In California, across the Western United States and in many locations around the globe, competition for freshwater resources has increased and impacts on aquatic ecosystems are growing. In response to this situation, and as an alternative to traditional environmental regulation, many programs have been established or proposed to create a block of water dedicated to the environment – sometimes called an environmental water budget. 

The focus on environmental blocks of water is often driven, at least in part, by the perception that flexible management of water for the environment can create more meaningful ecosystem improvements using less water than more rigid regulatory approaches.

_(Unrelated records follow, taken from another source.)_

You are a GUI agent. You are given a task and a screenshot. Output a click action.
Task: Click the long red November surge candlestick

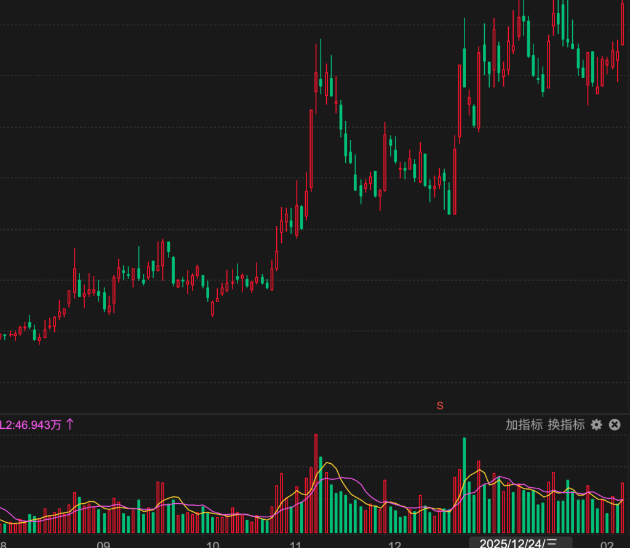[311, 149]

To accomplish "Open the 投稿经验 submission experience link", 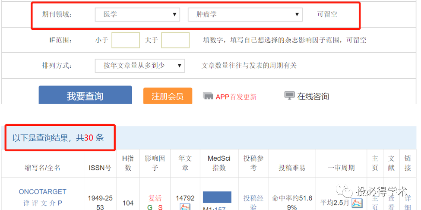I will click(x=253, y=203).
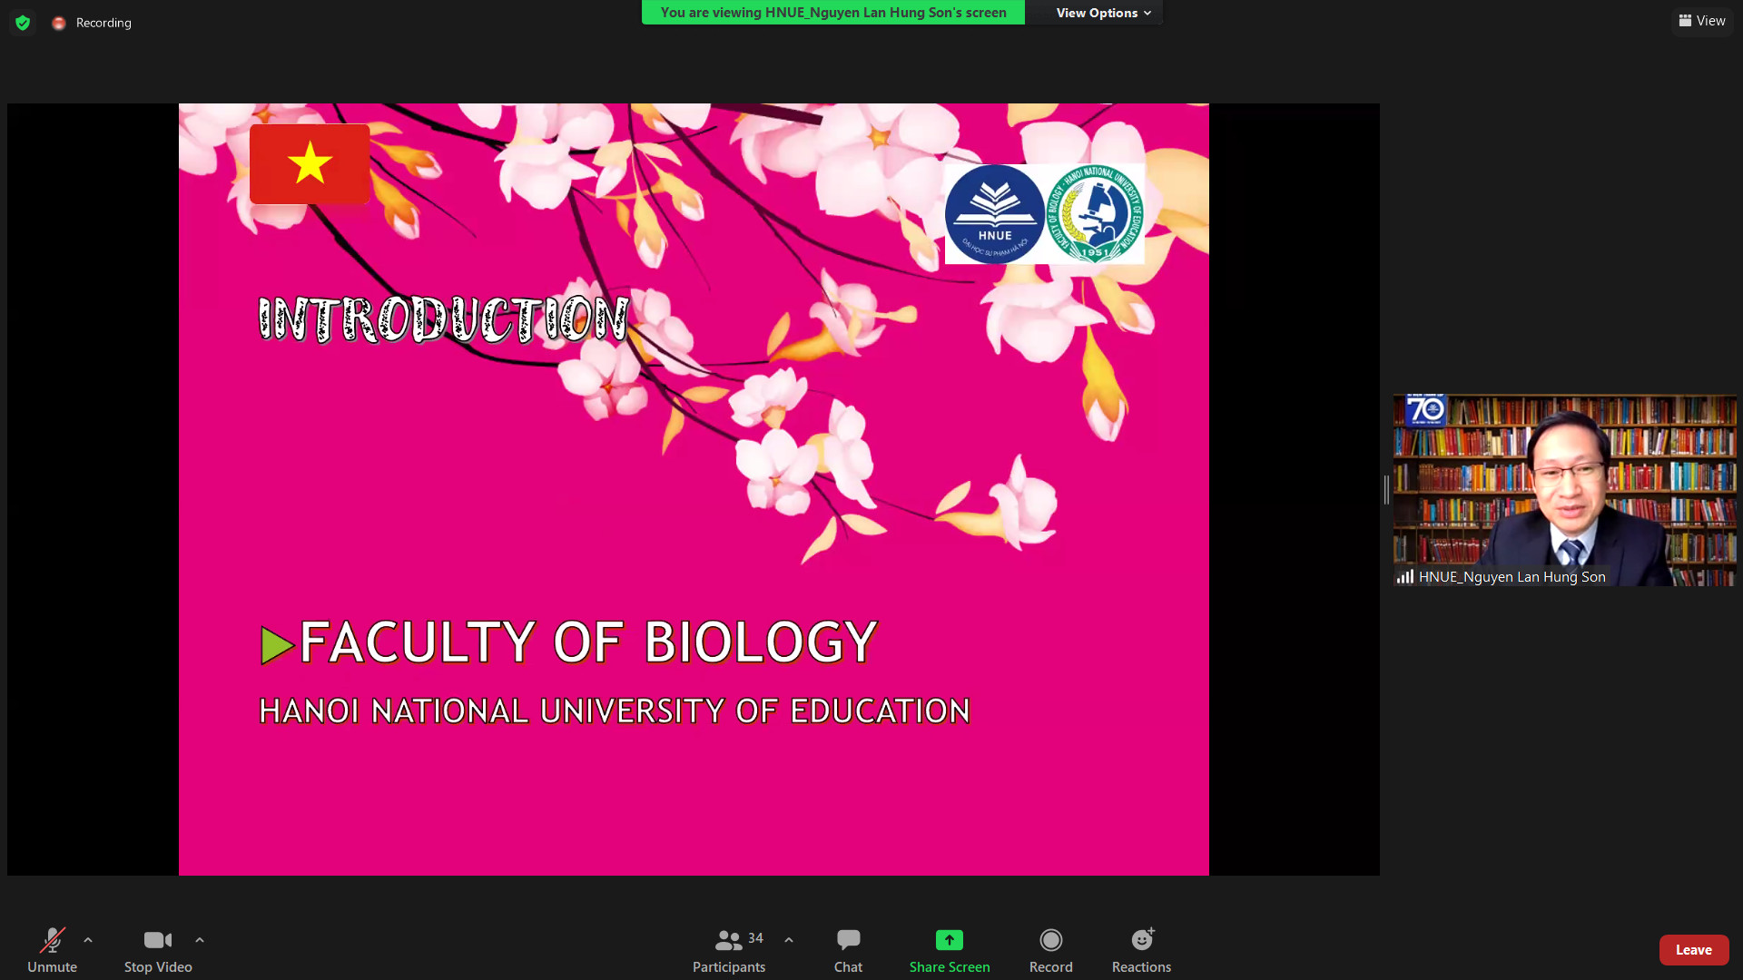Expand the arrow next to Participants
Image resolution: width=1743 pixels, height=980 pixels.
[789, 940]
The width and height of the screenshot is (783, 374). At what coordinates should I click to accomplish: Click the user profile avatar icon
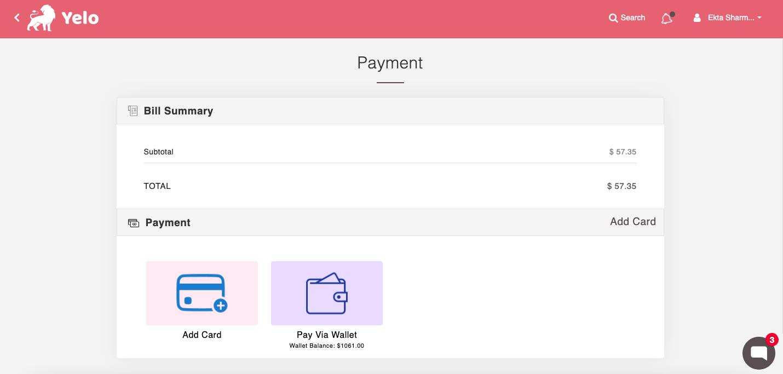697,18
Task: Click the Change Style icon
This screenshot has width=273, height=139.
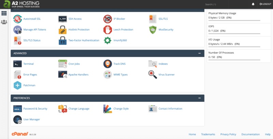Action: coord(107,109)
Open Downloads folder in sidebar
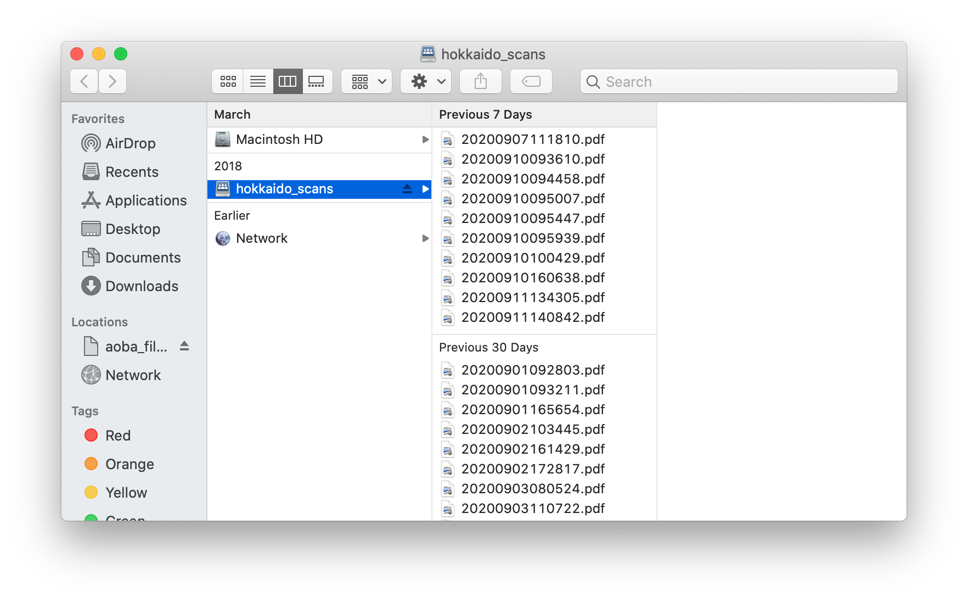Image resolution: width=968 pixels, height=602 pixels. [x=142, y=286]
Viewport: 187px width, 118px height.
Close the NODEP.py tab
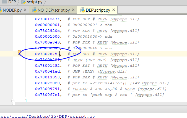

Yet conversations about creation of blocks of water for the environment often remain at a high level and lack detail. To move beyond general discussions, this paper provides a guide for efforts seeking to create an environmental block of water. It does so by laying out a series of questions that should be answered—or at least contemplated and discussed—in the process of creating a new environmental water program. The guide is not prescriptive—i.e., it does not opine on how the questions should be answered. Rather, it seeks to provide a tool to ensure key aspects of a program are addressed and to help participating entities reach a shared understanding of how the program could work. The paper is not focused on presenting recommendations, because there are multiple ways to answer these questions to produce a successful outcome in different settings.

This document was written in close collaboration with Defenders of Wildlife staff. We hope it distills key lessons from the examples presented and does justice to the thoughtful input from the many interviewees. Most importantly, we hope those lessons and that input will increase the likelihood of success in future efforts to create blocks of water for the environment.